The platforms of 2012: LMAX Exchange
FX Week, August 2012 – The launch of new trading platforms and the restructuring of incumbents has become a clear trend in the foreign exchange market in 2012. In the first of a series of articles seeking to assess the strategies and challenges of new and existing platforms, Joel Clark speaks to David Mercer, chief executive, and Steve Toland, head of exchange strategy, at LMAX Exchange.
The foreign exchange market has been dominated in recent months by news of new trading platforms in the pipeline and major revamps of older ones as participants brace themselves for a new era of FX trading, driven by regulation, new users, and an ever-increasing drive to differentiate on trading speed and price.
But while the launch of TraFXpure, FXSpotStream and tpSpot- Deal, coupled with the changes taking place at EBS and Thomson Reuters, might well have monopolised the headlines, it is a lesser known entity – LMAX Exchange – that FX Week has chosen to begin a new series of platform profiles that will aim, over the coming weeks, to offer a commentary and analysis of the changing world of FX trading.

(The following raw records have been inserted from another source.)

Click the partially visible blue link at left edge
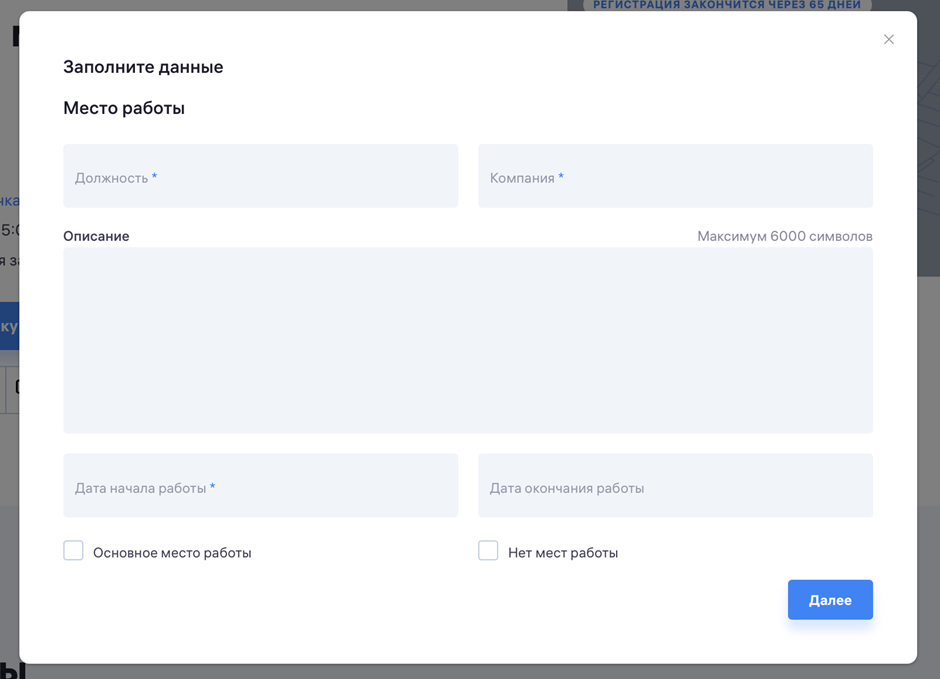The height and width of the screenshot is (679, 940). point(9,200)
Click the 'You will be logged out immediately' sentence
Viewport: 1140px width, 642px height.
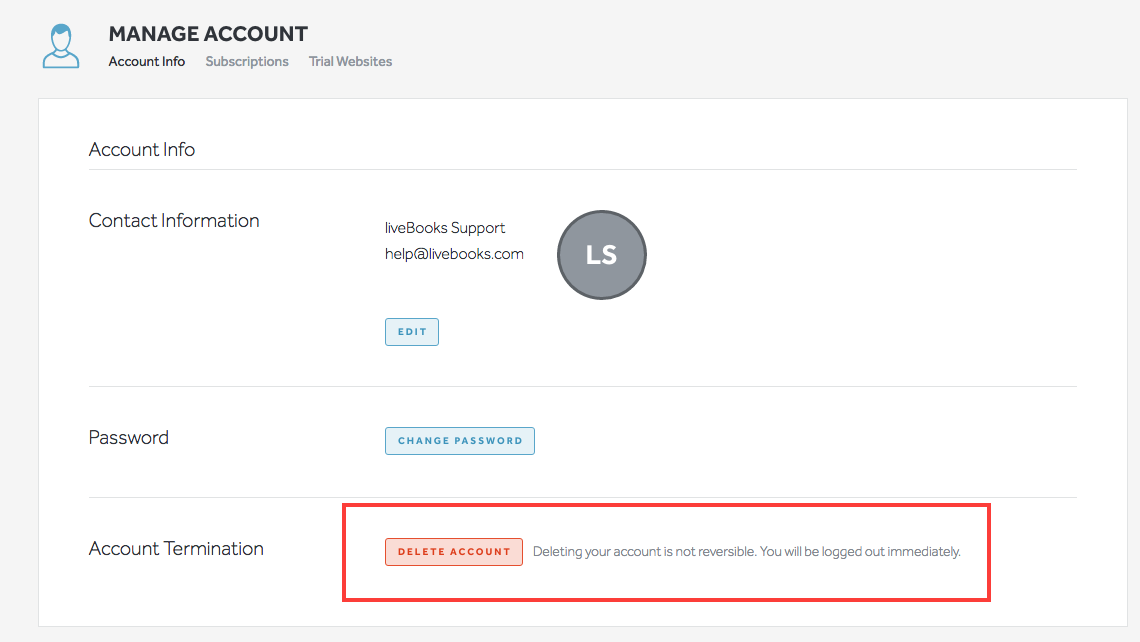pos(860,552)
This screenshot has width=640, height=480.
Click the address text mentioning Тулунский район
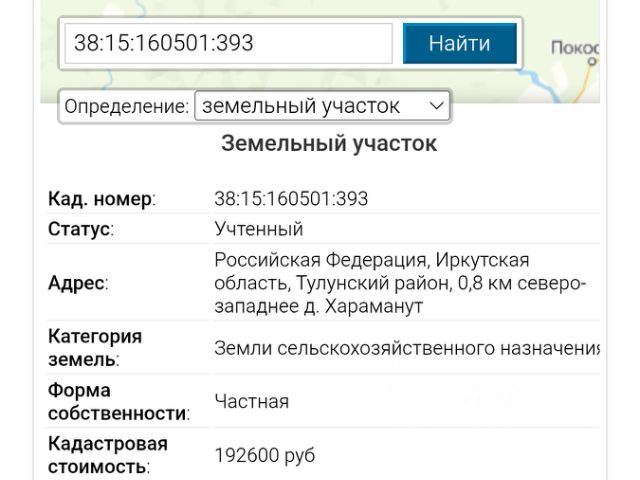pos(400,283)
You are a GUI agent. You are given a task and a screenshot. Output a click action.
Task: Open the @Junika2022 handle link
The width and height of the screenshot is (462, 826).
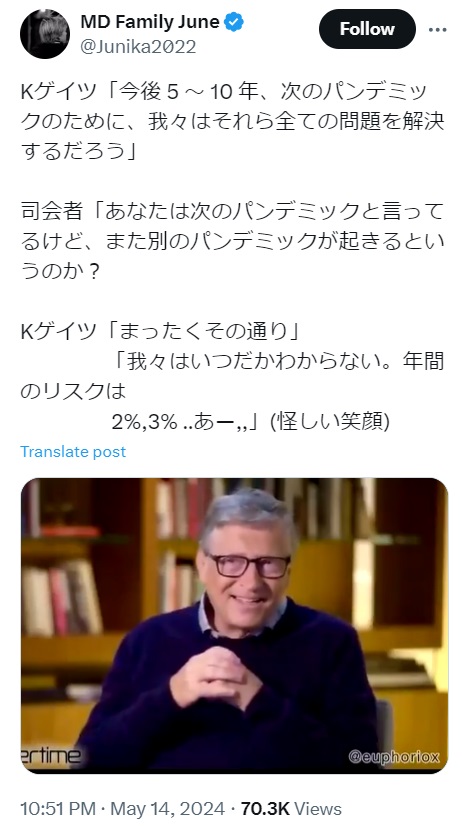click(x=138, y=47)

Nestled away in a somewhat unlikely location in west London – some distance from its clients and competitors in the City – LMAX Exchange has been quietly working away over the past year on a business strategy that it believes offers a unique new approach to FX trading, based primarily on the strength of its technology. After a lengthy period of developing its strategy, technology and staff, the platform, which is a subsidiary of online betting exchange Betfair, is now ready to go public with its plans. While it might previously have been depicted as a rival to retail brokers such as FXCM and CMC Markets, and did initially pursue a similar strategy, the platform’s new direction sets it aside from those players, says David Mercer, chief executive of LMAX Exchange in London.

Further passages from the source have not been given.